The problem with this argument, Chitty thinks, is that it frames oppressed communities as totally passive, as well as suggesting that there is some unique quality to modern gay sex that it never had before. Foucault’s argument doesn’t much account for what was happening before modern science reached its position of authority. Surely there were changes going on in the way people formed sexual relationships as capitalism marched across the globe, Chitty insists, that we can read about and observe in action?

It matters what we forget and what we remember. Perhaps the saddest moment in the book comes toward its end, when Chitty notes that the “boldest propositions have tended to be advanced at the margins of gay history, buried in endnotes or writing not published in the historian’s lifetime.” It’s certainly true here. Lovingly, he frames Sexual Hegemony as a tribute to the unremembered working-class gays of centuries past, who have not been part of the inherently elitist microscope of queer literature. “The oblivion faced by working-class homosexuals was an oblivion of historical memory,” Chitty writes; “by contrast, their elite counterparts left behind a labyrinthine wardrobe of tortured interiority, self-involvement, and coded references in which subsequent generations of queer readers have wandered.” 

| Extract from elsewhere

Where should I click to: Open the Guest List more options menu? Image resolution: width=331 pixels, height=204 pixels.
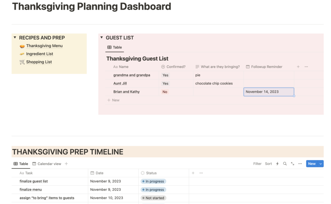click(x=306, y=67)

When we do history this way, Chitty argues, we can sidestep the problem of trying to guess whether queers from history were “authentically gay” or just responding to the pressures of poverty or class hierarchy. We think of modern queer sexuality as defined by the individual’s freedom: a tenet we can see most clearly in the importance we place on the concept of consent. When we read about a poor teenaged boy having sex with rich older men in early modern Venice, our ordinary language of consent just doesn’t apply. But this binary between “real” and “situational” gayness is a false one, Chitty thinks. All sexual encounters, whether present-day or historical, are subject to the contingencies of time and place and power dynamics.  

The story behind Chris Chitty’s book also moved me, for a reason the author himself specified. Gay people, he writes, have a particular desire to understand themselves as part of history, for the very reason that we don’t see ourselves in the past. This makes the “homosexual desire for history … itself historical,” he writes, a phenomenon that always leads us to feeling out of place, cut off from solidarity. We have an uncertain kinship with the misunderstood and the dead, who have also lost their place in the world. The desire for history that runs so hot through queers today is also a desire to recognize and be recognized. Both a labor of love and a collaboration across the frontier of death, Sexual Hegemony is one of that desire’s most uniquely affecting expressions.